Request 1
Please list, in order, every word that directly follows "quite" in the post about a boyfriend's protective mum.
Request 2
Write the next few sentences of the post about a boyfriend's protective mum, starting after its final sentence.
## start Document
Bf’s [22M] protective mum is making me [23F] feel uncomfortable
Hiya, just to give some context I (23f) and boyfriend (22M) have been dating for over a year now. We have a very wonderful healthy relationship, spend a lot of time together and are very open with each other and I love him very much. Last summer I met his mum for the first time, but it genuinely seemed from her first look at me, I just felt inside that she did not like me straight away. Since then, I feel like she has not warmed up to me and I don’t really see it getting any warmer. However, my boyfriend always reass
For some time, I get confused to if I’m overthinking or not, or whether she’s too protective to the point it’s quite intimidating. That’s why I’m asking for some advice and some of the stuff I’ve picked up on. I feel like any time I go round to his house to stay, as he’s not allowed at my house to sleepover because my dad is quite old fashioned, I feel so on edge with her and that she’s evaluating me. Sometimes the energy feels so tense and charged I feel incredibly awkward and uncomfortable, I can’t act like myself. Or sometimes when I just try and be myself, she slightly contradicts what I’m saying, little bit over time, it does impact my confidence and security within myself. It makes me feel like a little kid and that I’m not really doing anything right.
My boyfriend and his mum have a really close relationship, he’s even said he’s quite the mummy’s boy, but it’s quite hard to sometimes be in the room with them two. For example, I feel like I’m interrupting them. Or if she’s talking to us, she’ll just look at him mainly not me, so feels like I’m quite excluded out the conversations. Although these are small things, it just picks at me slightly.
## end Document
## start Stored data
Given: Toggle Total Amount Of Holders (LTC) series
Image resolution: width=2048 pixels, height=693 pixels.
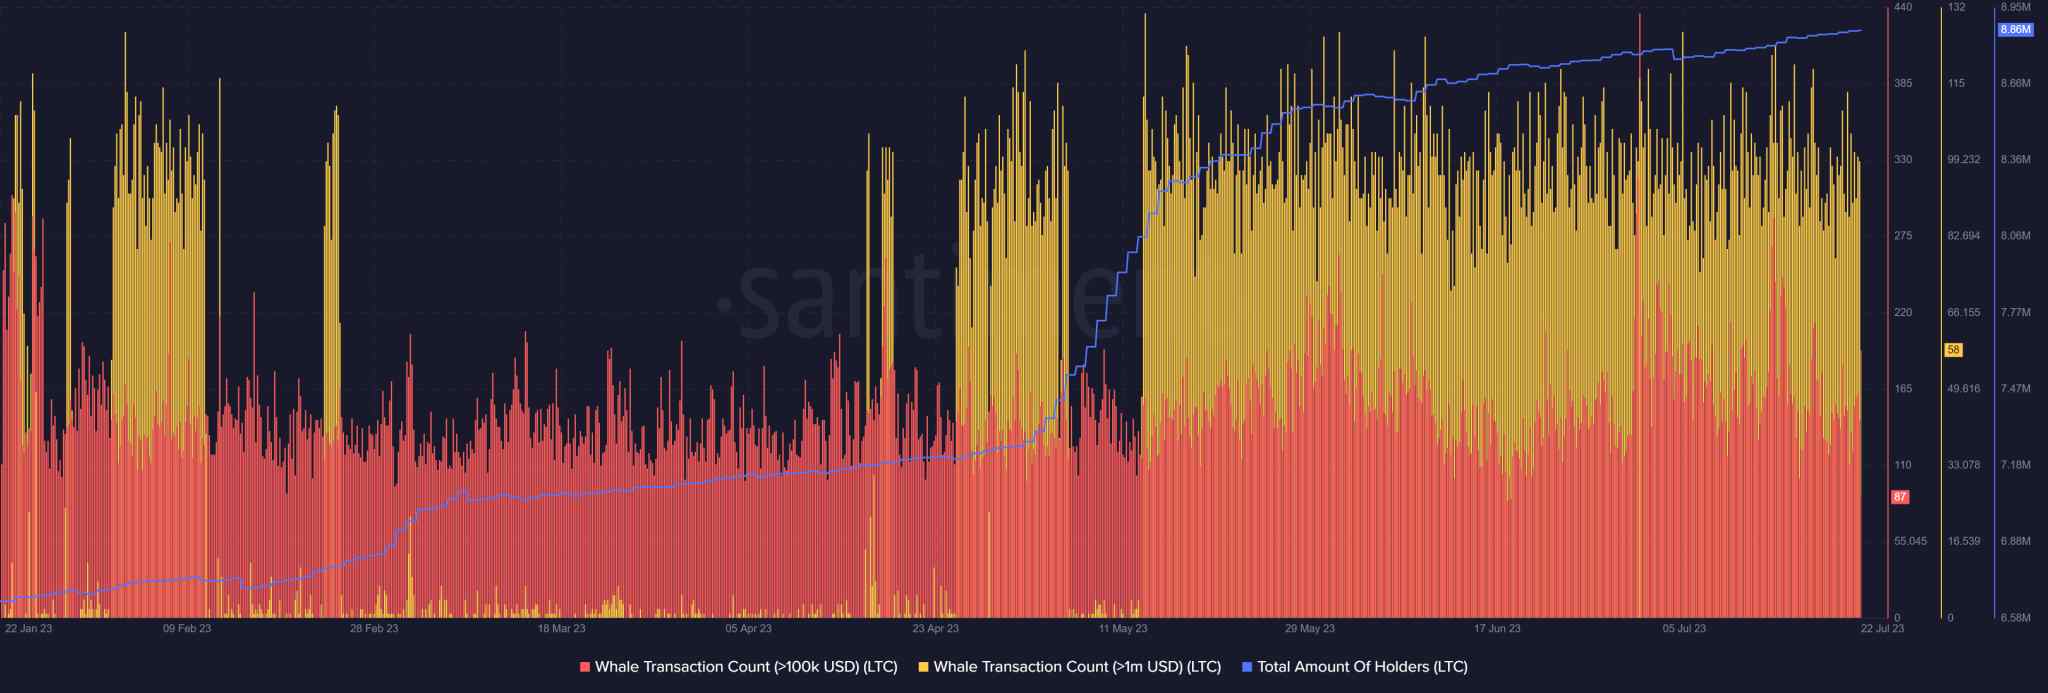Looking at the screenshot, I should coord(1362,667).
## end Stored data
Result 1
intimidating, old, the, hard, excluded

Result 2
Recently, something was brought up between his mum and I, when my boyfriend left the room. We were just having a conversation and she just told me he really loves me and that he has a big heart, and I find it quite awkward to be so open about my feelings around people I’m not so close to, however I responded saying that I love him very much too. Then she started asking that I wouldn’t hurt him? She asked twice, and I was like of course not. I just found this conversation quite strange because it makes me wonder if she is questioning my intentions with him, which is obviously get, because it’s her son, but I just don’t know if she trusts me being with him? She then followed that up with if he ever hurt me, it wouldn’t be done intentionally? Anyways, it’s just made me feel very on edge again. I know what my values and intentions are with him are, and to be asked a question like that makes me think again that I’m not good enough for her for him?
I’m trying to detach and focus on our relationship between my boyfriend and I, but I find it very hard to relax and be myself whenever I go round, and quite uncomfortable. It sometimes feels like I’m fighting for a spot to be a perfect girlfriend or I won’t be good enough.
I’m also worried over time it will get worse.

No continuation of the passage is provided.